◆ Task requirements
All that is wanted is the exact lines from the one with "800x763 pixels. Task: Expand" through the last line of the entries, with both ends kept and every picture left out.

[Screenshot grounding data]
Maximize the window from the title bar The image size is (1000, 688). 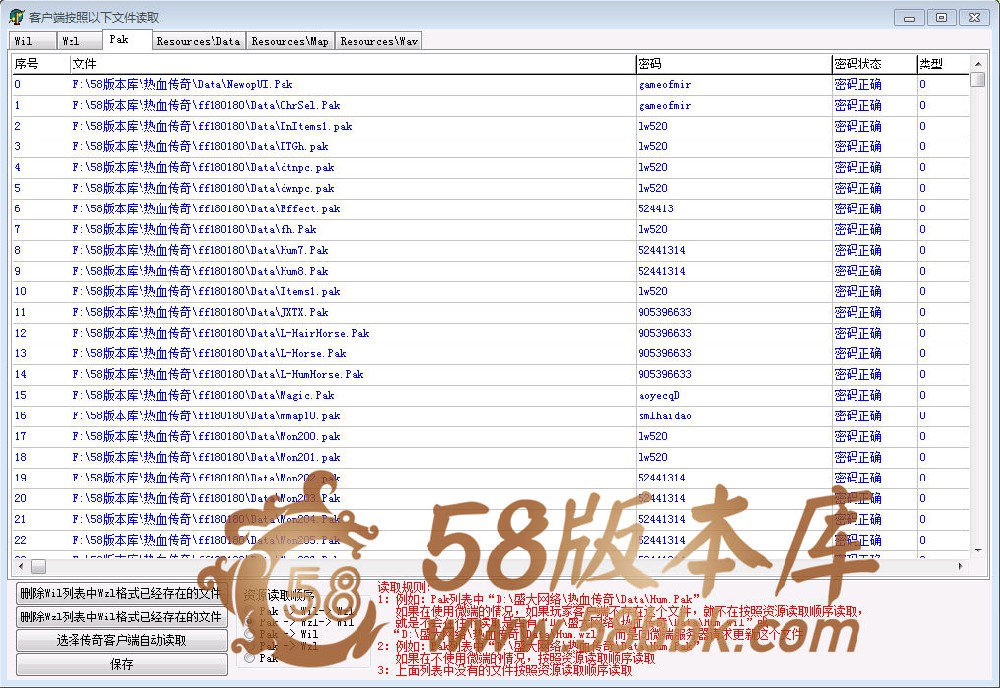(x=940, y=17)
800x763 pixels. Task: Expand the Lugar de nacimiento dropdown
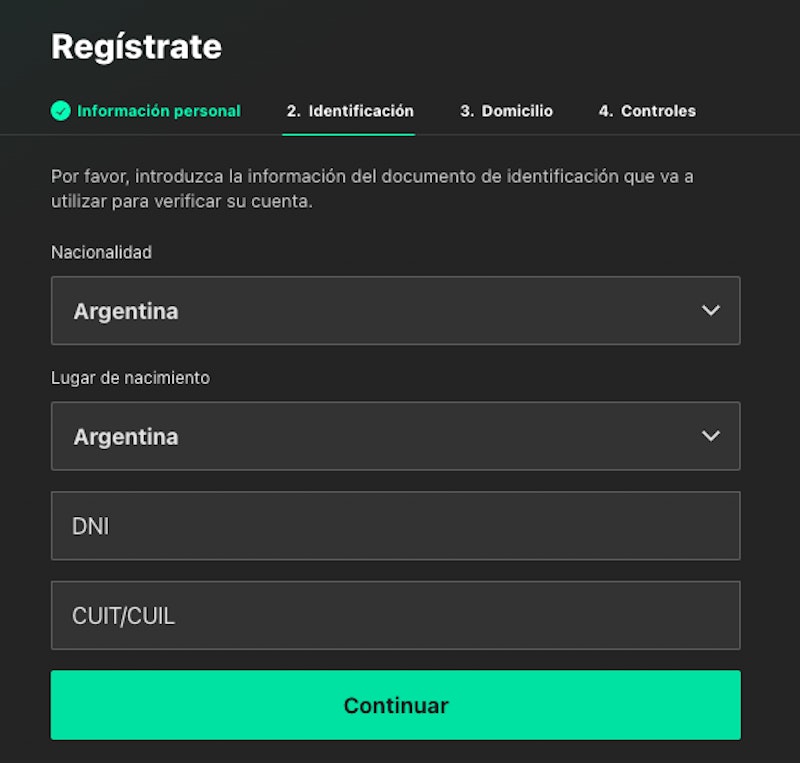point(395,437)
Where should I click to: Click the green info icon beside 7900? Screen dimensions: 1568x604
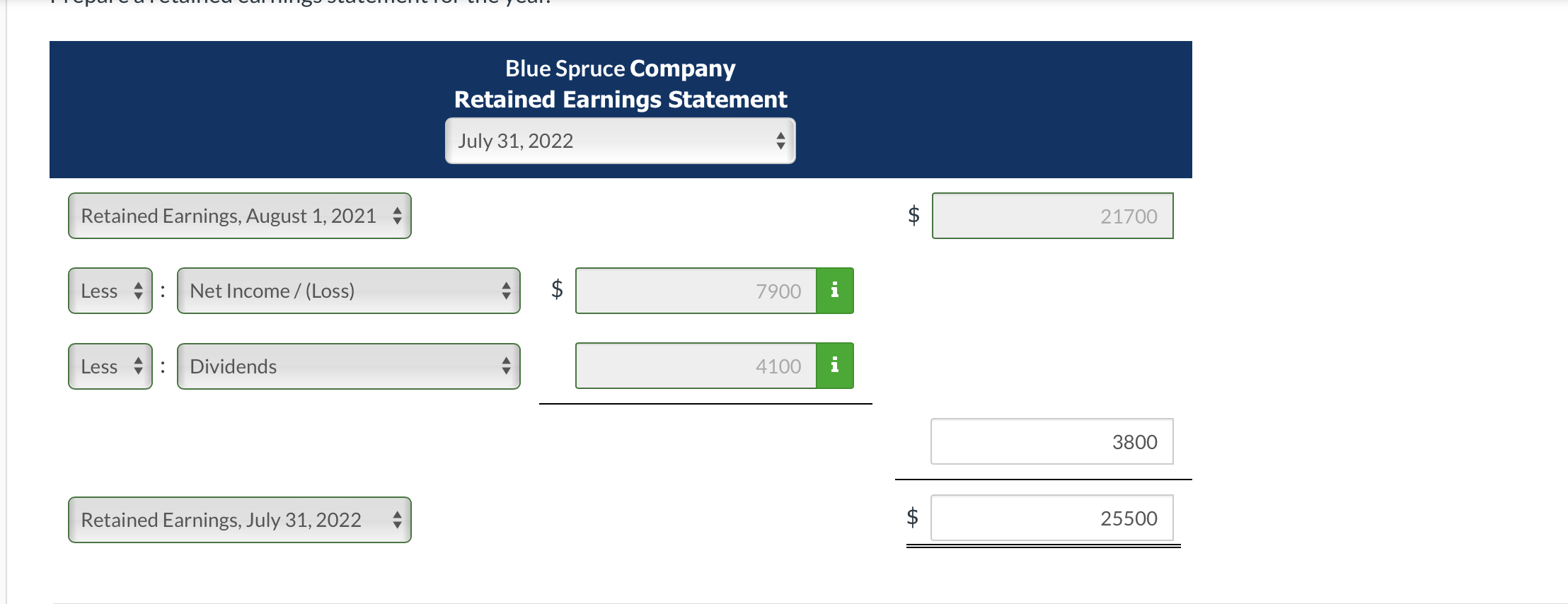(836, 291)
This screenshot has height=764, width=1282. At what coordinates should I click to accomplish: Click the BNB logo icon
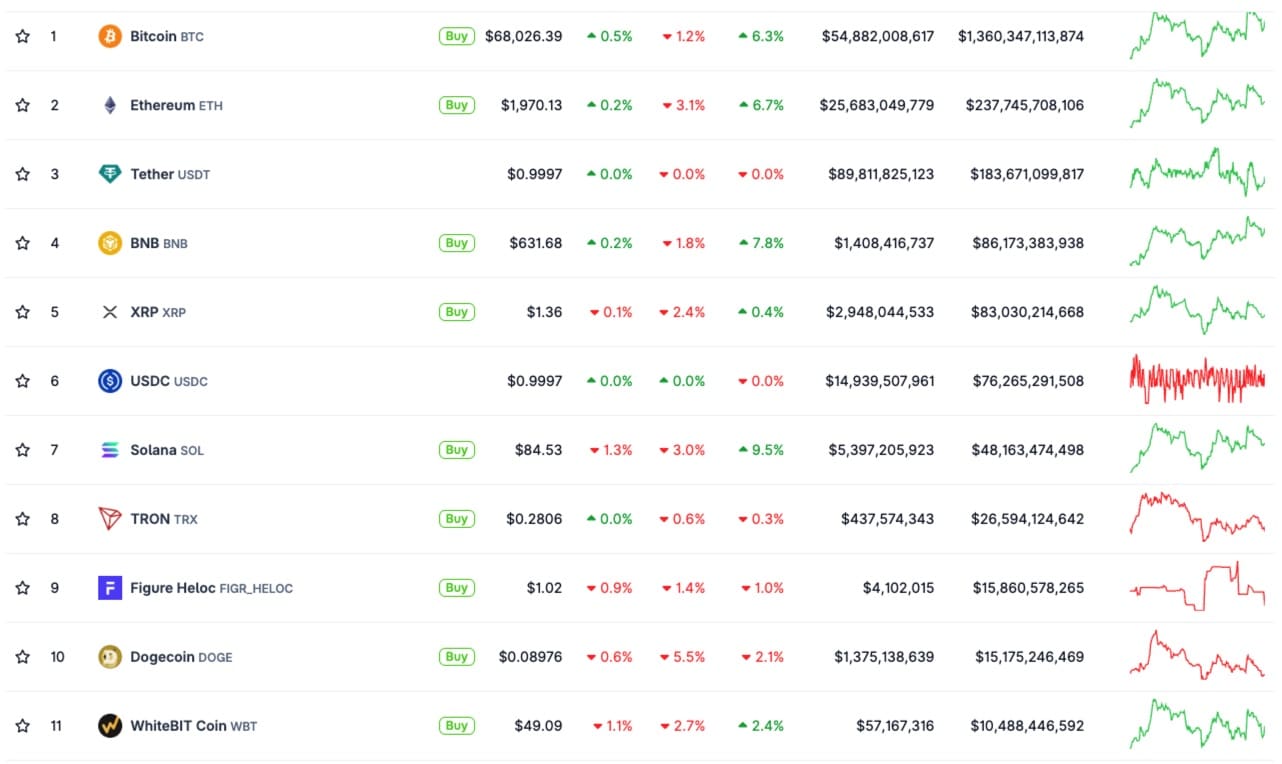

◆ Answer for this exercise
800x763 pixels. Task: Expand the Lugar de nacimiento dropdown
point(395,437)
Where should I click to: Click the green info icon beside 7900? Screen dimensions: 1568x604
(836, 291)
This screenshot has height=764, width=1282. At what coordinates should I click to accomplish: Click the BNB logo icon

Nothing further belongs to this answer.